# REQUIRED WORK
Look through the records below and give the number of lines holding the string "computer", nothing more.

# Dataset entries
━━━

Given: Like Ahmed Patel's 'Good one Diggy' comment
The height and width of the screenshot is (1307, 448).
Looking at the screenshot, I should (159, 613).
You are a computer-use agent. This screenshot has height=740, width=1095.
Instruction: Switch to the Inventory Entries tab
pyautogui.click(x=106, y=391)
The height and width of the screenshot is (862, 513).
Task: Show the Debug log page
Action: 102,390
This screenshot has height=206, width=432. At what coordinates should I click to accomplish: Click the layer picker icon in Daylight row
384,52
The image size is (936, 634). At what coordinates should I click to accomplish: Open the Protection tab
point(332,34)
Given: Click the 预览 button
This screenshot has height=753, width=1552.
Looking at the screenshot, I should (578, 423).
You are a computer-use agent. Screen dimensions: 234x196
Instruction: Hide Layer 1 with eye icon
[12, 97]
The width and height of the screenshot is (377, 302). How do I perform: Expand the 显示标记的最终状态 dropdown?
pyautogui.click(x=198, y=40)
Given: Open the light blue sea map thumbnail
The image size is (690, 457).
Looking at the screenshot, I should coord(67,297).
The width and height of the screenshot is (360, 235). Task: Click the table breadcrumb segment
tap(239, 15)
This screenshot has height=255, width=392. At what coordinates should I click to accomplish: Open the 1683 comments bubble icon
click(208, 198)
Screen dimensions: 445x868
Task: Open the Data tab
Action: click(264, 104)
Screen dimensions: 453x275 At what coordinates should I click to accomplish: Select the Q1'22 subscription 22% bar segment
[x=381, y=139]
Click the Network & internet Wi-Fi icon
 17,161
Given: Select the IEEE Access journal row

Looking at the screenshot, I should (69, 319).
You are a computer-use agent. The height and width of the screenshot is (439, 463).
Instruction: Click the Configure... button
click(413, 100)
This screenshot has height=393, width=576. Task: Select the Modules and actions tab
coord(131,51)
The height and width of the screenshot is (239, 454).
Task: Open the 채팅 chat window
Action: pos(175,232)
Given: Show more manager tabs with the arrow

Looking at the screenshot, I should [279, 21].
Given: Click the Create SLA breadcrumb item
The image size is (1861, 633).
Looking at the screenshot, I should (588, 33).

━━━

# OUTPUT OF THE EXERCISE
3